Segundo tercio, la lente se posa sobre los rostros y compone la imagen al contenido de la voz. Cuando la mujer relata historias, de fondo una envoltura de barullo de risas y ambiente afín a las pinceladas que esboza el relato, algo parecido a una inocencia distante. Cuando la voz hace silencio, el sonido piensa, es decir, la lente queda fija en cuadros, se posa sobre rostros, inmóvil ante gestos, parpadeos, una pequeña mueca, ademanes de sonrisa, brillo en los ojos. La manera excepcional como Martel tiene de hablar de esos personajes sin nombrarlos, la lente permanece frente a ellos con paciencia, aquí los silencios cuentan. El cine de Martel no es el silencio de aire radial, que se evita, ni el silencio televisivo que hace baches en razón de impericia, su silencio es la manera como muestra algo que hay que ver ahí, no se sabe bien qué, pero quizá en la espera aparezca; el espíritu, la exhalación vital, tal vez solo es el alumbramiento de un recuerdo. Tal vez es solo el plano fijo para imprimir en la mirada vacía las formas de un rostro, para luego el rostro regresar, hacerlo regresar cobrizo, pulido de oleosidad dérmica, agrietado por surcos de piel por efecto de la gravedad. Pestañas rectas. Pelos lustrosos, negros, blancos. Uñas pintadas. La tráquea agujereada sin palabras para pronunciar el atropello. El abdomen distorsionado después de un disparo, nueve años después la huella, la cicatriz. Es una novedad esta Martel gore. Pero es que la realidad es suficientemente perversa como para retroceder en pudor el enfoque. No es sin humor, sin embargo; hay una ruptura de la cuarta pared que forma parte del registro documental, cuando una abogada de la defensa pregunta si es un circo el proceso porque está siendo filmado. Pero, sin embargo, Lucrecia Martel le hace operar en el lenguaje cinematográfico. Pareciera decir: no inventamos nada, esta epistemología nuestra, la de este arte, la realidad era ya autoconsciencia del cine, puesto que le cabe la posibilidad de producirse en cualquier lugar de la aldea mundial, en medio de la yunga.  

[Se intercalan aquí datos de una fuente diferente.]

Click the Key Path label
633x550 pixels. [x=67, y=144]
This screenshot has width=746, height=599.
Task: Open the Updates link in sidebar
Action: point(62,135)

Tercer tercio, vértigo, mareo. Para introducir al último tramo, destello en el testimonio de un señor de alrededor de setenta años. A mediados de los sesenta aproximadamente, cuenta haber sido un niño vendedor ambulante a quien, a veces, cuando le alcanzaban las monedas, la madre se las dejaba para ir al cine. Es un instante liberador a esa altura en la duración de Nuestra tierra que aparezca el cine como ocio en la vida de un niño dedicado al trabajo. Como espectadores, venimos de una acumulación de gravedad y angustia colérica, atmósfera en la que estalla la pregunta de cómo salir de esta realidad. Spoiler alert: es imposible salir de la realidad; en verdad, pareciera decir Martel, hay que entrar a la realidad. Empezar por participar de la realidad. Es un clima opresivo. Entonces, la imagen se distorsiona. Se aplana, y se diluye la perspectiva en un juego de yuxtaposiciones, que es la manera como las versiones de la verdad en estos minutos de la película, se superponen si se escucha la voz de los diferentes actores. Hay un 360° plano, y en medio de ese planisferio de lo micro, un caballo. Animal supremo, en el que se peleó a tracción de sangre por la libertad, también libre él en su galope, servicial cuando domesticado, y bestial en caso de sufrir amenaza humana. Es conmovedora la mirada de ese caballo parado en medio de lo verde, tiene una frente blanca, no levanta la cabeza, no mueve la cola, hace contacto visual con el dron que se le acerca, lo escucha zumbar. Sale de escena de espaldas en trote ligero, territorio adentro.  

¿Cuántas posibilidades hay de que suceda una tormenta eléctrica nocturna en medio de la montaña, a cielo abierto, y justo esté ella ahí para filmarlo? Ofrendas del azar. En medio de la oscuridad una luz rueda por un camino que, en la sala no se ve, pero alguna senda recorre.